Femme, réveille-toi ! Le tocsin de la raison se fait entendre dans tout l’univers ; reconnais tes
droits. Le puissant empire de la nature n’est plus environné de préjugés, de fanatisme, de
superstition et de mensonges. Le flambeau de la vérité a dissipé tous les nuages de la sottise et
de l’usurpation. L’homme esclave a multiplié ses forces, a eu besoin de recourir aux tiennes
pour briser ses fers. Devenu libre, il est devenu injuste envers sa compagne. Ô femmes !

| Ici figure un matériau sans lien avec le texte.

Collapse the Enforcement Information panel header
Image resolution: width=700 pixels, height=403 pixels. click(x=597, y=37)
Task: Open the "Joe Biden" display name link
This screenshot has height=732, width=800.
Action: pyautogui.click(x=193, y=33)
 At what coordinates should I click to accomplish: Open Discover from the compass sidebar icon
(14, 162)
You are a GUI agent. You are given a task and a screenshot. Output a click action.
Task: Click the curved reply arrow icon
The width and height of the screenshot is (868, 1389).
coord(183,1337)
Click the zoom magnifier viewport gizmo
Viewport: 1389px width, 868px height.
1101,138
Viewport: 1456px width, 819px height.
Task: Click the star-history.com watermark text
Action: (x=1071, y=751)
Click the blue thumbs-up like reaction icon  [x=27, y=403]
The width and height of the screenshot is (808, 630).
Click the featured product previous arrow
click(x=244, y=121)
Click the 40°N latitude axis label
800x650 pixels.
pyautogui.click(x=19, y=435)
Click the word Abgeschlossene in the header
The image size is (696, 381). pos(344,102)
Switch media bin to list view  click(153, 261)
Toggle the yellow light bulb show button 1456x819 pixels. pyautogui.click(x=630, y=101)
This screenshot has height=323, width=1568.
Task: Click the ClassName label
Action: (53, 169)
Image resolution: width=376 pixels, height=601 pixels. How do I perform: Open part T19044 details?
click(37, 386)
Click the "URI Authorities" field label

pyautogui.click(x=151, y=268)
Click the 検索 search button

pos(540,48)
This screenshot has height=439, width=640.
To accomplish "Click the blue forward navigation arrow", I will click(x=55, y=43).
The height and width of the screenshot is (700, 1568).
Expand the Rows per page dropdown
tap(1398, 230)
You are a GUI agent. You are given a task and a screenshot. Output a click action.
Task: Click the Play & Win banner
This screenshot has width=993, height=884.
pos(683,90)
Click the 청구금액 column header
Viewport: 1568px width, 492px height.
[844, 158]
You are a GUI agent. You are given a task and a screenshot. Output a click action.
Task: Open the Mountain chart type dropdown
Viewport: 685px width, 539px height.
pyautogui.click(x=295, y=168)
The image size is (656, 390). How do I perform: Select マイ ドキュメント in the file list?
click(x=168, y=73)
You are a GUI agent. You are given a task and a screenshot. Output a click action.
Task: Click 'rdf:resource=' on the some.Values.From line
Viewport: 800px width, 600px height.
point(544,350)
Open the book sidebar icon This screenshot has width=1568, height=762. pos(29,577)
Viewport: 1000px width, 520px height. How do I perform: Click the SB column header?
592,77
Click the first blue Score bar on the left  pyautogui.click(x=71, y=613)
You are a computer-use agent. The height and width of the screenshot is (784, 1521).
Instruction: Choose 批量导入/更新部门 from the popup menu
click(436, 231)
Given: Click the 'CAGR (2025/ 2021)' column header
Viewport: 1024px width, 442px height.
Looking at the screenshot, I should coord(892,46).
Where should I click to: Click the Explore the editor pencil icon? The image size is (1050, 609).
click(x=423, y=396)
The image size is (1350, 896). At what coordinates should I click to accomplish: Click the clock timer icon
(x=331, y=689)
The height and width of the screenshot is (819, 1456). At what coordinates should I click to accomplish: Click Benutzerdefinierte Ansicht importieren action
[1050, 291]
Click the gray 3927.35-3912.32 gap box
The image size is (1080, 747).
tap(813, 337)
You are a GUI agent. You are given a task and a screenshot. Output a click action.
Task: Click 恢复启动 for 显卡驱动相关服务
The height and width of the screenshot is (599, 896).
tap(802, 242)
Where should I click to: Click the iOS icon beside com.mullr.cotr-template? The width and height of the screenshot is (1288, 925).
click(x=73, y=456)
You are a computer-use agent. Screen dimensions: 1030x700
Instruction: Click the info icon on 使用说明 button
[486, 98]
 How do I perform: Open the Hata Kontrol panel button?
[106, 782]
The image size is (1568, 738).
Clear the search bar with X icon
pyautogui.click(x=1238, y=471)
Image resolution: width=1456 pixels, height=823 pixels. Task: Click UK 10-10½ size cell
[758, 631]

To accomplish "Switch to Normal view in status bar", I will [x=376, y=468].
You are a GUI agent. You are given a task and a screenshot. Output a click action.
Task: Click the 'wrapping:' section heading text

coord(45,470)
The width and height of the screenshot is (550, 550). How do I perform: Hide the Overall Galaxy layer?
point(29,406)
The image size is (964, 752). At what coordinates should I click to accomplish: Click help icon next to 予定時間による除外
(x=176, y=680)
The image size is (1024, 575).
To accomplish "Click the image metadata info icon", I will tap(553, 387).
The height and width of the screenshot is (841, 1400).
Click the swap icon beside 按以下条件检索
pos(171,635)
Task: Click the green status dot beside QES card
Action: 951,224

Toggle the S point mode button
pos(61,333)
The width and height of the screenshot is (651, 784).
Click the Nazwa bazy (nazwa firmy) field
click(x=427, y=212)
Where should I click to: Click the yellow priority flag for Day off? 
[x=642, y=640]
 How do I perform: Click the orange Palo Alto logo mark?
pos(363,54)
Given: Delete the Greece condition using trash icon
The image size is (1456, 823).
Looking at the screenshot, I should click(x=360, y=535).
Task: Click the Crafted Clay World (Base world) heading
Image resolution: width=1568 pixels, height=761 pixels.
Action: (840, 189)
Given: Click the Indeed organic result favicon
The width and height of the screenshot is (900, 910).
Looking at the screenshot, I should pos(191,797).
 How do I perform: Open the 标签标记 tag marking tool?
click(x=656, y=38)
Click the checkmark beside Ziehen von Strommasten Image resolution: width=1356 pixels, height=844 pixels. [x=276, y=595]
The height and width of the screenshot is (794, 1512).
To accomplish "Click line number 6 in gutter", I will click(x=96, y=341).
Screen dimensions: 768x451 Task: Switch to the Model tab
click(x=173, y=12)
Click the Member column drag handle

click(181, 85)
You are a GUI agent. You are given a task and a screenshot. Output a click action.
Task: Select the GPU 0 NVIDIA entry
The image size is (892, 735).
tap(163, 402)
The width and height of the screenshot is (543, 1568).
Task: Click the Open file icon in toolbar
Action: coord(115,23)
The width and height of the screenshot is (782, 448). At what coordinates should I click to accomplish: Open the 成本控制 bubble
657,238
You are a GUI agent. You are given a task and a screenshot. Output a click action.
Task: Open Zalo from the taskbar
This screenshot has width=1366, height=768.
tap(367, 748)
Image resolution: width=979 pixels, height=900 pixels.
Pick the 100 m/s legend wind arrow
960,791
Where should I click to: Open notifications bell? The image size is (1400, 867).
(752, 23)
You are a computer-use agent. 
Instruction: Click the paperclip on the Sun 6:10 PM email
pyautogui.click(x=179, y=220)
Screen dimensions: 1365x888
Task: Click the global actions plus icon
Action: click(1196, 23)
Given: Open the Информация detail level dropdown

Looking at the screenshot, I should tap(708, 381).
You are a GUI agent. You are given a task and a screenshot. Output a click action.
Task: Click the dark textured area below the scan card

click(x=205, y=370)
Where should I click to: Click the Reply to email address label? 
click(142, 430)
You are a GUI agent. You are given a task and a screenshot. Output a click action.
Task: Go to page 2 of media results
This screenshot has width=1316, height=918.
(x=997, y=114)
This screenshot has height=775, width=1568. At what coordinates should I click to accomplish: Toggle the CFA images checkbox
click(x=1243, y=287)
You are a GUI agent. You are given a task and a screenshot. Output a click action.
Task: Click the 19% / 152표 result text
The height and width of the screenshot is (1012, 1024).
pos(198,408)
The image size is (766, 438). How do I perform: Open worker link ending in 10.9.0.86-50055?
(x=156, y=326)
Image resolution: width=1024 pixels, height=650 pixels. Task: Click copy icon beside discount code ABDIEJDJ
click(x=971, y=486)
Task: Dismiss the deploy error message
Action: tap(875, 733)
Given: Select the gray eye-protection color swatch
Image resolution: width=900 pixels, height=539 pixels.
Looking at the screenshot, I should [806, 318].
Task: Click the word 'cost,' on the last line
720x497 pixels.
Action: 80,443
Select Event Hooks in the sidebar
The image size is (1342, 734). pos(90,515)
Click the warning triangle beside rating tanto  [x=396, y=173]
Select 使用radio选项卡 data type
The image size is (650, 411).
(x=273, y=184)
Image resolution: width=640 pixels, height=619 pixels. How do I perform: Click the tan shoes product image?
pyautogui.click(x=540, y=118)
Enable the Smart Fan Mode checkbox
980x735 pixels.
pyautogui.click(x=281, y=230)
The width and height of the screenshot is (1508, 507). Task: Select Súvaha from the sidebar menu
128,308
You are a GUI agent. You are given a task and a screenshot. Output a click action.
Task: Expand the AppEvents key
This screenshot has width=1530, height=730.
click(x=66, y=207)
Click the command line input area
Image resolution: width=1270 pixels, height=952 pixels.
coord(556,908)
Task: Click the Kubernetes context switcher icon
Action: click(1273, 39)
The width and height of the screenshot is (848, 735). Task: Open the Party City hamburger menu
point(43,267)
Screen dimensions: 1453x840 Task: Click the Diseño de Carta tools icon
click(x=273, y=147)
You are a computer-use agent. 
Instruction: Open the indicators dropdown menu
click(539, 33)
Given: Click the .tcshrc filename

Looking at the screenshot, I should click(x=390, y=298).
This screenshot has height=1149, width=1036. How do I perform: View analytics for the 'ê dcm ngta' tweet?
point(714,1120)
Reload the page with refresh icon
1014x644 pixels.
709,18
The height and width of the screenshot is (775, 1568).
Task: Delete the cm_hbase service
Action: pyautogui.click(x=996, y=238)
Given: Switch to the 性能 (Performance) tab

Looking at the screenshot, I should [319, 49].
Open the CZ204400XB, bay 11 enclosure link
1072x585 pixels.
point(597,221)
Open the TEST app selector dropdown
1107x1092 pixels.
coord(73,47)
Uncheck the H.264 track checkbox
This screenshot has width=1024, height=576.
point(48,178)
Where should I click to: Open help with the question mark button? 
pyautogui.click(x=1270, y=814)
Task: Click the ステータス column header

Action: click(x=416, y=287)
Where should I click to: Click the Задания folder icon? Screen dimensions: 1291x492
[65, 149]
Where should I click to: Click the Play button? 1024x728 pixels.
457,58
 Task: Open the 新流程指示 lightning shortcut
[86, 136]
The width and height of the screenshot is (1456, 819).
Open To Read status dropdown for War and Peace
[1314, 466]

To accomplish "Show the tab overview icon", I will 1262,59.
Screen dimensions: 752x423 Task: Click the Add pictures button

Femmes, quand cesserez-vous d’être aveugles ? Quels sont les avantages que vous avez
recueillis dans la révolution ? Un mépris plus marqué, un dédain plus signalé. Dans les siècles
de corruption vous n’avez régné que sur la faiblesse des hommes. Votre empire est détruit ;
que vous reste-t-il donc ? La conviction des injustices de l’homme. La réclamation de votre
patrimoine fondée sur les sages décrets de la nature ! Qu’auriez-vous à redouter pour une si
belle entreprise ? Le bon mot du Législateur des noces de Cana ? Craignez-vous que nos
Législateurs français, correcteurs de cette morale, longtemps accrochée aux branches de la
politique, mais qui n’est plus de saison, ne vous répètent : « Femmes, qu’y a-t-il de commun
entre vous et nous ? » — Tout, auriez-vous à répondre. S’ils s’obstinaient, dans leur faiblesse,
à mettre cette inconséquence en contradiction avec leurs principes ; opposez courageusement
la force de la raison aux vaines prétentions de supériorité ; réunissez-vous sous les étendards
de la philosophie ; déployez toute l’énergie de votre caractère, et vous verrez bientôt ces
orgueilleux, non serviles adorateurs rampants à vos pieds, mais fiers de partager avec vous les
trésors de l’Être Suprême. Quelles que soient les barrières que l’on vous oppose, il est en
votre pouvoir de les affranchir ; vous n’avez qu’à le vouloir.
Olympe de Gouges, Déclaration des droits de la femme et de la citoyenne (1791)
Fin du postambule

Quelles lois reste-t-il donc à faire pour extirper le vice jusques dans la racine ? Celle du partage
des fortunes entre les hommes et les femmes, et de l'administration publique. On conçoit aisément
que celle qui est née d'une famille riche, gagne beaucoup avec l'égalité des partages. Mais celle qui
est née d'une famille pauvre, avec du mérite et des vertus ; quel est son lot ? La pauvreté et
l'opprobre. Si elle n'excelle pas précisément en musique ou en peinture, elle ne peut être admise à
aucune fonction publique, quand elle en aurait toute la capacité. Je ne veux donner qu'un aperçu des
choses, je les approfondirai dans la nouvelle édition de mes ouvrages politiques que je me propose
de donner au public dans quelques jours, avec des notes.

Je reprends mon texte quant aux moeurs. Le mariage est le tombeau de la confiance & de l'amour.
La femme mariée peut impunément donner des bâtards à son mari, et la fortune qui ne leur
appartient pas. Celle qui ne l'est pas, n'a qu'un faible droit : les lois anciennes et inhumaines lui
refusaient ce droit sur le nom & sur le bien de leur père, pour ses enfants, et l'on n'a pas fait de
nouvelles lois sur cette matière. Si tenter de donner à mon sexe une consistance honorable et juste,
est considéré dans ce moment comme un paradoxe de ma part, et comme tenter l'impossible, je
laisse aux hommes à venir la gloire de traiter cette matière ; mais, en attendant, on peut la préparer
par l'éducation nationale, par la restauration des moeurs et par les conventions conjugales.